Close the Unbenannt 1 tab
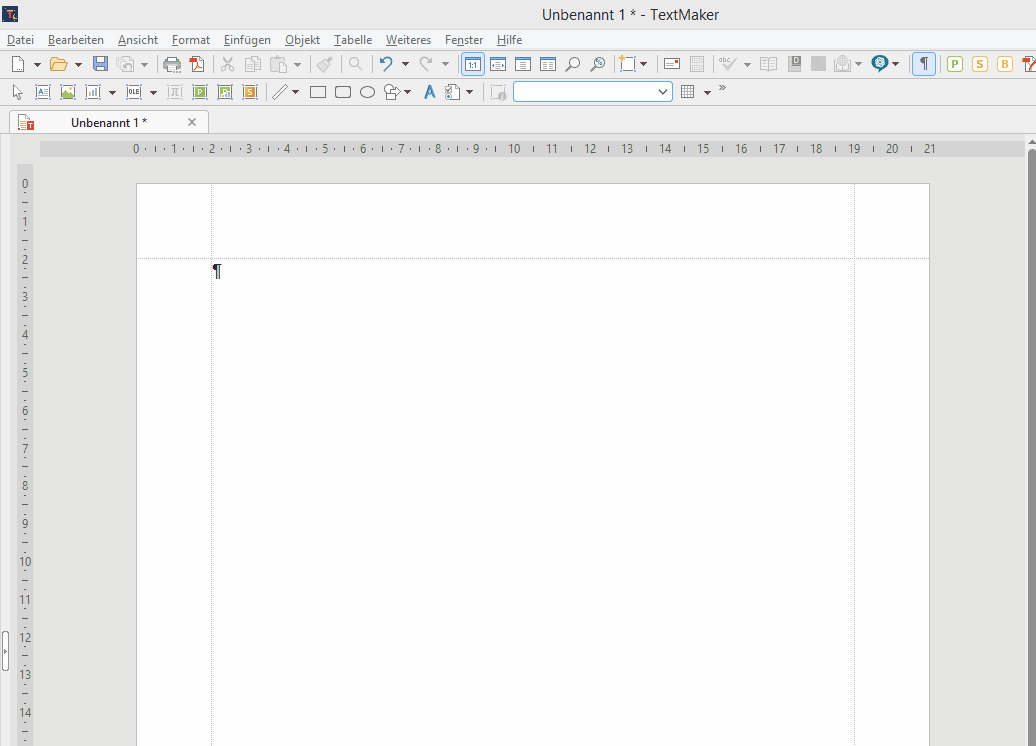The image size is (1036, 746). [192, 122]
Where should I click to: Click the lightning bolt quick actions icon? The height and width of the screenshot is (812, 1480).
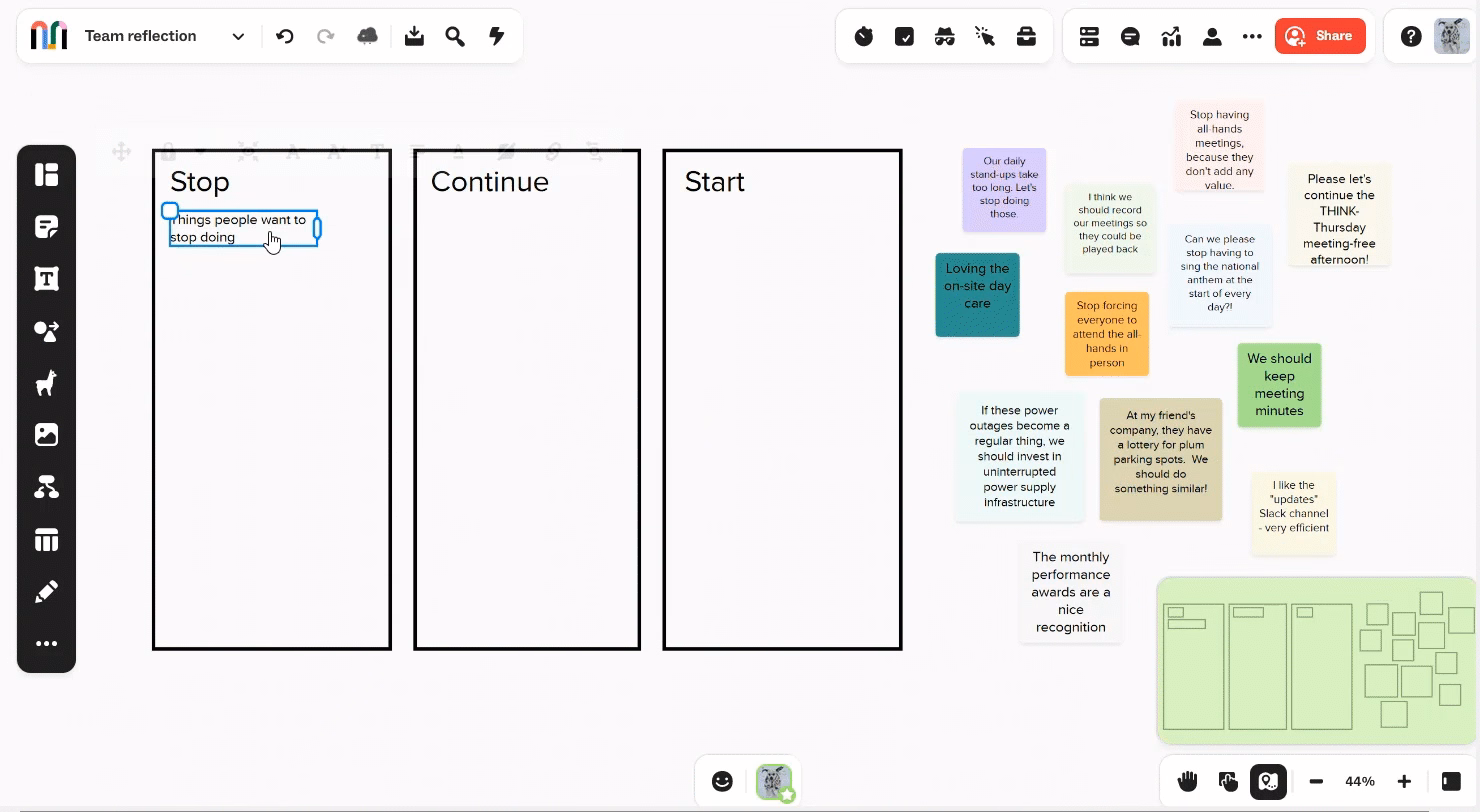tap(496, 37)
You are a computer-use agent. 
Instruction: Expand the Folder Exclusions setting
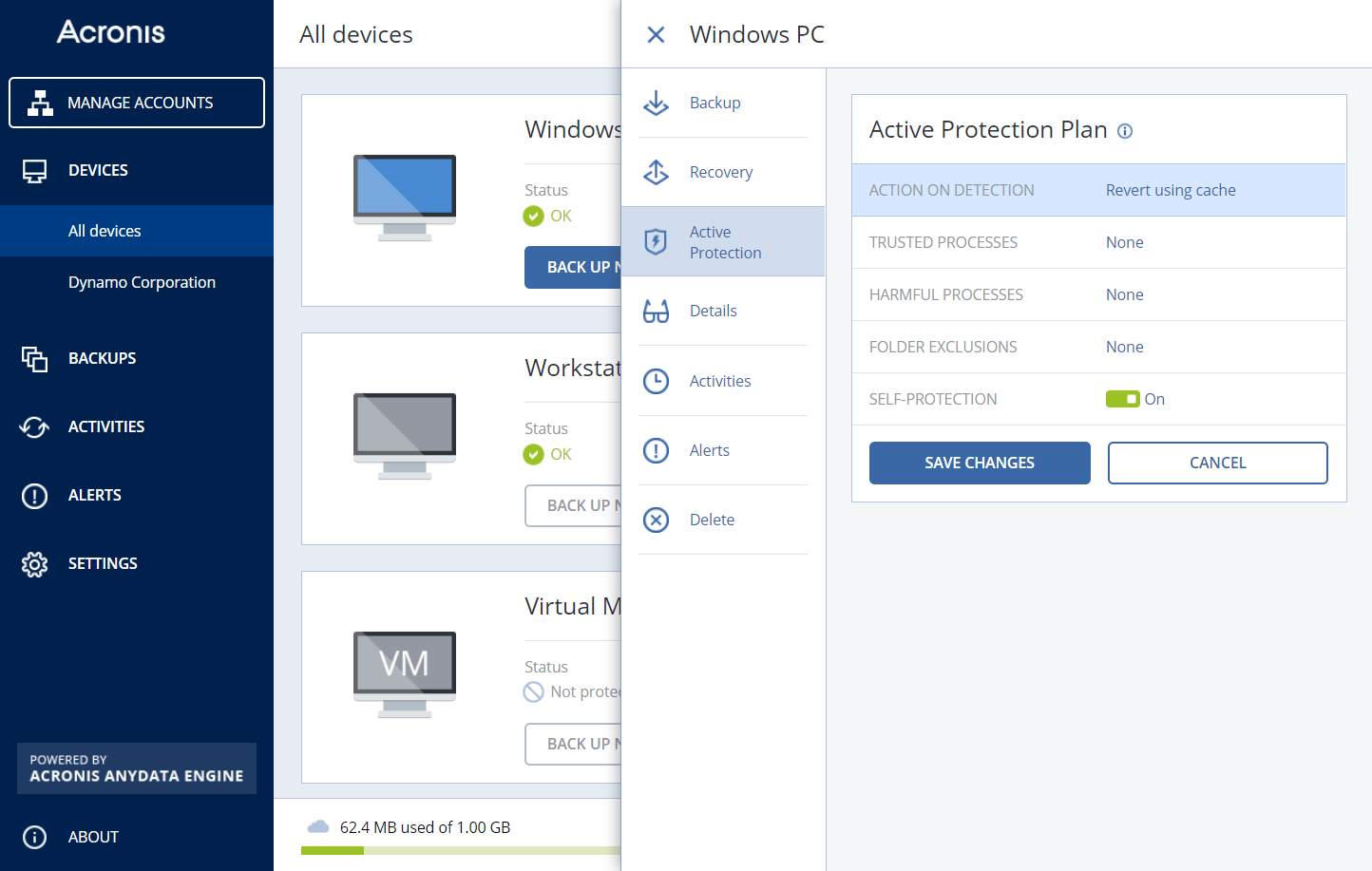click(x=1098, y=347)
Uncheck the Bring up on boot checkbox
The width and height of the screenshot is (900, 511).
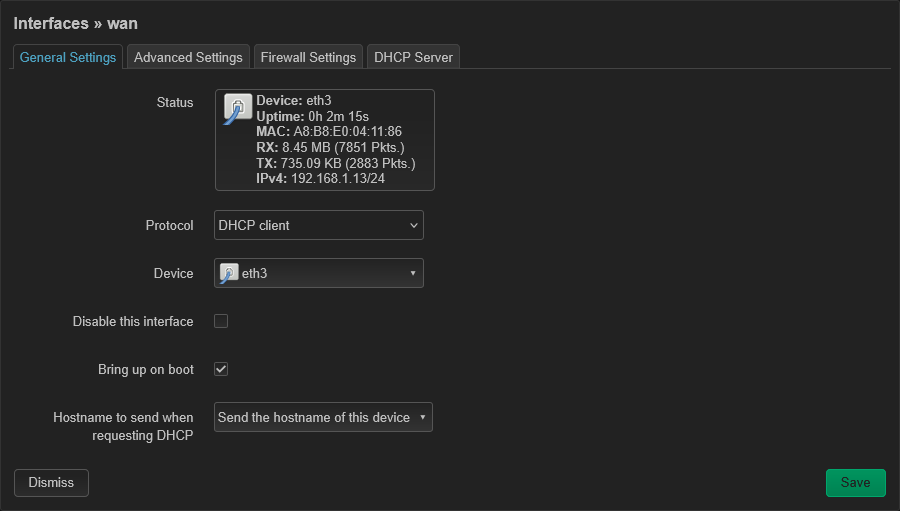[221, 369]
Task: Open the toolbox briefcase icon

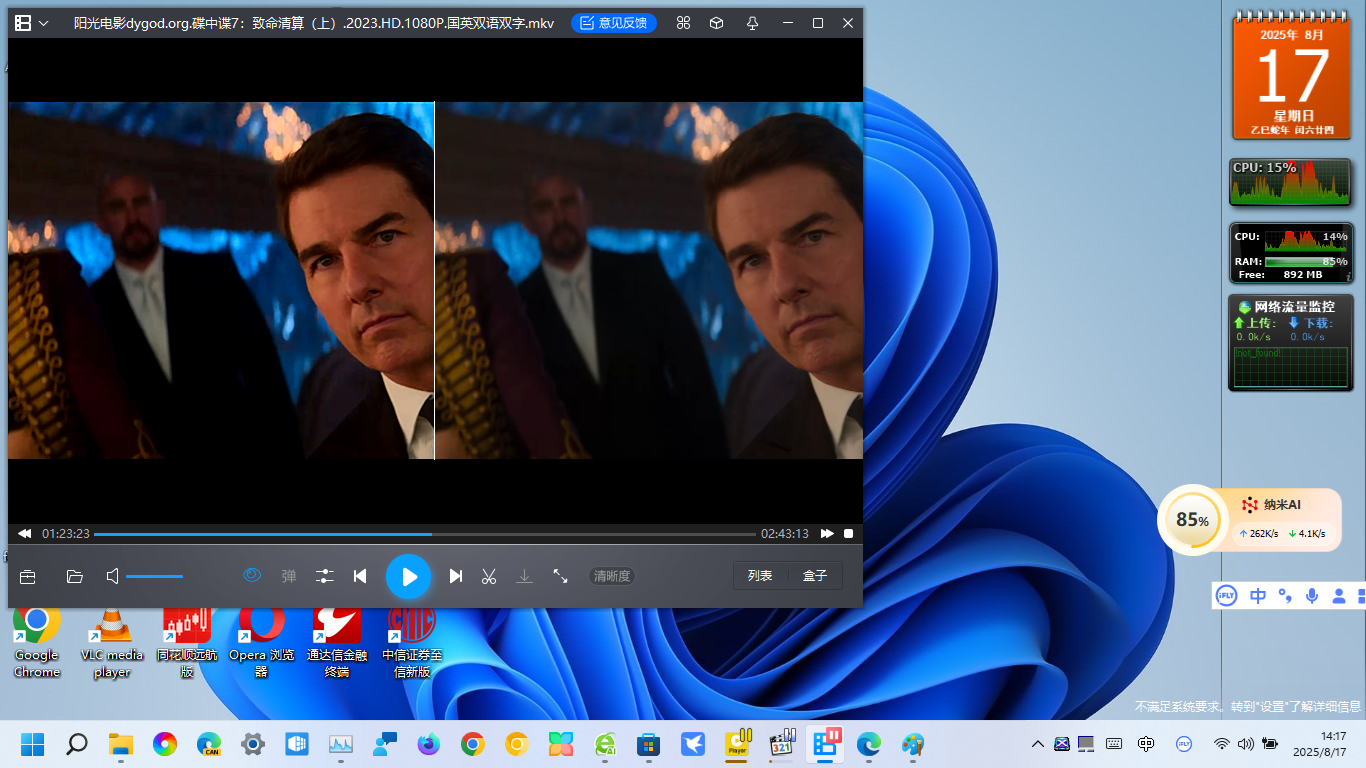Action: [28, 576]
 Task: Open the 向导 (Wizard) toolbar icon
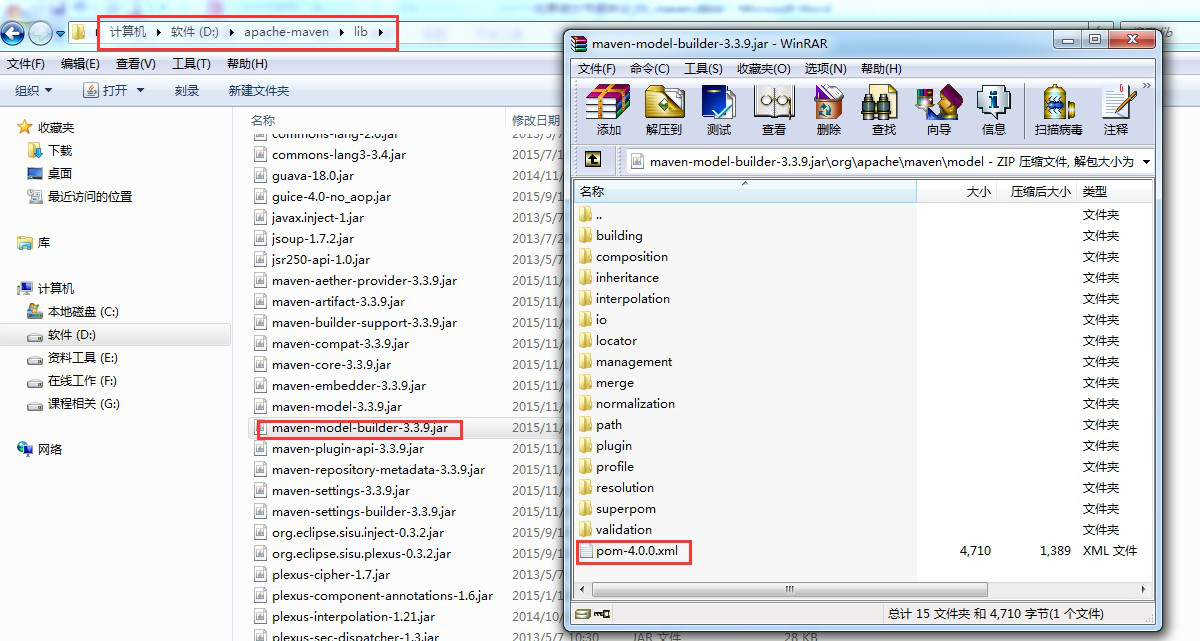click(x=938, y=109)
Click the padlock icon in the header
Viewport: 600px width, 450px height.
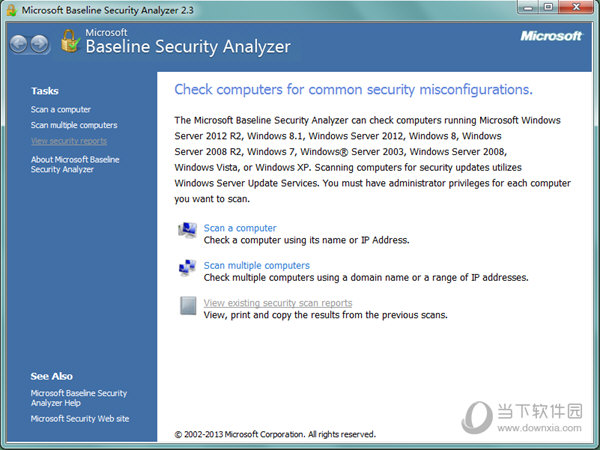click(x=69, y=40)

--------------------

• [WORK TO BE COMPLETED]: Pull out every line in the records above that contains the string "screenshot", and copy each one in full.

• [OUTPUT]:
Where should I click to: Click the lightning bolt quick actions icon? The height and width of the screenshot is (812, 1480).
The width and height of the screenshot is (900, 511).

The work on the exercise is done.